-- Information supplied follows --
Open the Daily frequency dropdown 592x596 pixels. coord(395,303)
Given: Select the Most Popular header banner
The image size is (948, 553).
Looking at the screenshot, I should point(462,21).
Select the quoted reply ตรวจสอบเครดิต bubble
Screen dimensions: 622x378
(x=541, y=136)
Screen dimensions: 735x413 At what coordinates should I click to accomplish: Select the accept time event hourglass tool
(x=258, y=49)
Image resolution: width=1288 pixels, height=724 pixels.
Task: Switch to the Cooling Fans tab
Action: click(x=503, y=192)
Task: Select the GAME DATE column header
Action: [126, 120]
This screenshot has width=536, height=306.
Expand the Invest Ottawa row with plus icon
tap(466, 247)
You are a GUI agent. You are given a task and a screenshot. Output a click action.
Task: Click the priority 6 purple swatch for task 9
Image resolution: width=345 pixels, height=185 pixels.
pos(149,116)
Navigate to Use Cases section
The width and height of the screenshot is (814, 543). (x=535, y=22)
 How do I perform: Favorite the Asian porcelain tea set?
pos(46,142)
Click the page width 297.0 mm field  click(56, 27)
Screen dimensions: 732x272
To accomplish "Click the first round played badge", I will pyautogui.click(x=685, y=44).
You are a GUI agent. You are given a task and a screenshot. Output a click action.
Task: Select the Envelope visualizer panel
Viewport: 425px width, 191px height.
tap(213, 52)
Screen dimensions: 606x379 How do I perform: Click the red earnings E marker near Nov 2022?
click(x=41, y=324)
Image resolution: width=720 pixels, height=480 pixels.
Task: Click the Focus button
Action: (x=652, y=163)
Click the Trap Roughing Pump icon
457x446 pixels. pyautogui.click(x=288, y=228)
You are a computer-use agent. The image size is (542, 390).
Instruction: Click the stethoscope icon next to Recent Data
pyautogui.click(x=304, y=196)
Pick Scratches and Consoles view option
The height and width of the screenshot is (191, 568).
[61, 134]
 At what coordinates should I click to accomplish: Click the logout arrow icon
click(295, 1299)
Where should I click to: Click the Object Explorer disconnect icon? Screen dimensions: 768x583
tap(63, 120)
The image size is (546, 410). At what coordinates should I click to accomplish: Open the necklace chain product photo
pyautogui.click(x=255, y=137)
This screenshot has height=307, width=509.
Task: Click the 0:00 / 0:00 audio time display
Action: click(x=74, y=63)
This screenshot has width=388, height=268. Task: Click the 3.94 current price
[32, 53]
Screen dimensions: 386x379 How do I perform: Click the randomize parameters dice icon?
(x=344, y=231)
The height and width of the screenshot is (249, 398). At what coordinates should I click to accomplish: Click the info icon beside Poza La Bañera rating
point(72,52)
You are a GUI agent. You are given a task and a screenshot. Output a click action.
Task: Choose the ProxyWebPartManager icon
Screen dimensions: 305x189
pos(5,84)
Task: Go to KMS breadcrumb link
-- Information supplied concluded --
For this exercise, reproduce exactly each line from the one containing "Screen dimensions: 305x189" through the last line of the data, and no others.

Screen dimensions: 305x189
pos(5,84)
Task: Go to KMS breadcrumb link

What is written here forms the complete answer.